Le mura del bagno erano tra loro così vicine da contenere a malapena il corpo della ragazza. Con indescrivibile grazia, lei amava starsene seduta sulla tazza del gabinetto in estatica solitudine. Pensava e sognava con leggerezza una moltitudine di cose, in un armonioso silenzio… La porta chiusa davanti a lei delimitava l’esterno confinandolo lontano. Definiva così il proprio mondo: l’intima emotività in uno spazio preciso, completamente suo. Guardando la porta ritrovava il suo profilo tra la luce che, da dietro le spalle, proveniva dalla piccola finestra posta sul lato occidentale della casa.
La sua presenza rendeva tutto attorno a sé delicato. I suoi movimenti non erano, in nessun caso, bruschi o violenti. Perfino l’olezzo, la luce e la tenue penombra parevano rispettare l’intimità della ragazza. Si sentiva protetta, racchiusa tra le braccia di quel piccolo bagno.
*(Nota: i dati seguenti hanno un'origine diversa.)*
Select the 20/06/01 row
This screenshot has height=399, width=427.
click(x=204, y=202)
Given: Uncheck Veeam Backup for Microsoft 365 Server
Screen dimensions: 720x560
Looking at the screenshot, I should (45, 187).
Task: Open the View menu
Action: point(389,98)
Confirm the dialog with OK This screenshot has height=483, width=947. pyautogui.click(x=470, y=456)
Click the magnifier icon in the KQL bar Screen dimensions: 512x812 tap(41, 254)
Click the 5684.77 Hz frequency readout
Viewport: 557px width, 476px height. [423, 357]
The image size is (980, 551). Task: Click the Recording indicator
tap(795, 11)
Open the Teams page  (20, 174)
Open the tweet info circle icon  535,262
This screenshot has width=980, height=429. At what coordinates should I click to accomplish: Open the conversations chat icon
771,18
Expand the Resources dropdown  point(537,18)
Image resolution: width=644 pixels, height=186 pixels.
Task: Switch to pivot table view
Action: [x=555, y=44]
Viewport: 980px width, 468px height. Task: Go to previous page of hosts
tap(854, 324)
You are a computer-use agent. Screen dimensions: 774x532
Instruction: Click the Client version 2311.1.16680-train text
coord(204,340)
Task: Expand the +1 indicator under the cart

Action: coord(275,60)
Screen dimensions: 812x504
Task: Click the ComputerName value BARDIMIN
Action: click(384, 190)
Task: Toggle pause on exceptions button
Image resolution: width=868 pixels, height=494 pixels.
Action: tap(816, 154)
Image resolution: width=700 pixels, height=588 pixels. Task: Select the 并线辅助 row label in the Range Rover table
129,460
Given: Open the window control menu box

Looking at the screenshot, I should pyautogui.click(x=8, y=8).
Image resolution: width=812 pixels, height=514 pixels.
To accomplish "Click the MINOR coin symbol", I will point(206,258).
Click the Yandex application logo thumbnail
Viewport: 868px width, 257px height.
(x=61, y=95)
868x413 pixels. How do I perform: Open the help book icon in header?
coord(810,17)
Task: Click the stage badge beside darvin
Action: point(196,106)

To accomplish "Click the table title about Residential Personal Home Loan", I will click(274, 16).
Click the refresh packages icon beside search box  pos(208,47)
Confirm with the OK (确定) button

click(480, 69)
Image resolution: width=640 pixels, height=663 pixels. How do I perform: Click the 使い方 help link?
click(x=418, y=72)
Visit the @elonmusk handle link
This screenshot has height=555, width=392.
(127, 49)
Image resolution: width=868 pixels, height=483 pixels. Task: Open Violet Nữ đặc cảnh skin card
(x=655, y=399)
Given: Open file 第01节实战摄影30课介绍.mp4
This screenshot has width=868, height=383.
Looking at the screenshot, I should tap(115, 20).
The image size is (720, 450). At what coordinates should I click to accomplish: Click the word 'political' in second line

L’amato ogni tanto bussava alla porta quando, preoccupato, era trascorso troppo tempo dall’ultimo sguardo. Un giorno la ragazza intravide il suo occhio nel buco della serratura…

UNO-MOLTEPLICE

IL DOLORE

Fu la prima volta
che la tartaruga sorrise
della stupidità dell’uomo…

La testa riposava tra le mani dell’uomo seduto accanto ad un tavolo sporco e appesantito da un mucchio di libri ammassati l’uno sull’altro. L’aspetto del tavolo era di un oggetto abbandonato alla polvere ed alla compagnia di qualche artropode. L’uomo sembrava gettato lì per caso, come un manichino appoggiato, poi dimenticato.
Fu il dolore alla testa a costringerlo in quella posizione, in quel luogo privo di luce. In alto, da una piccola finestra, la luce del giorno passava timidamente. Era il dolore l’unico padrone di quel luogo. L’uomo sembrava essere lì per interpretarlo, per conferirgli dimensione, volume, per incarnarlo.
Decise di uscire, di andarsene.
Ritrasse la testa facendola scendere nel petto, come se il suo corpo fosse il guscio di una tartaruga. Ma come poteva porsi al riparo dal proprio dolore, si chiese lentamente la morte per bocca della tartaruga?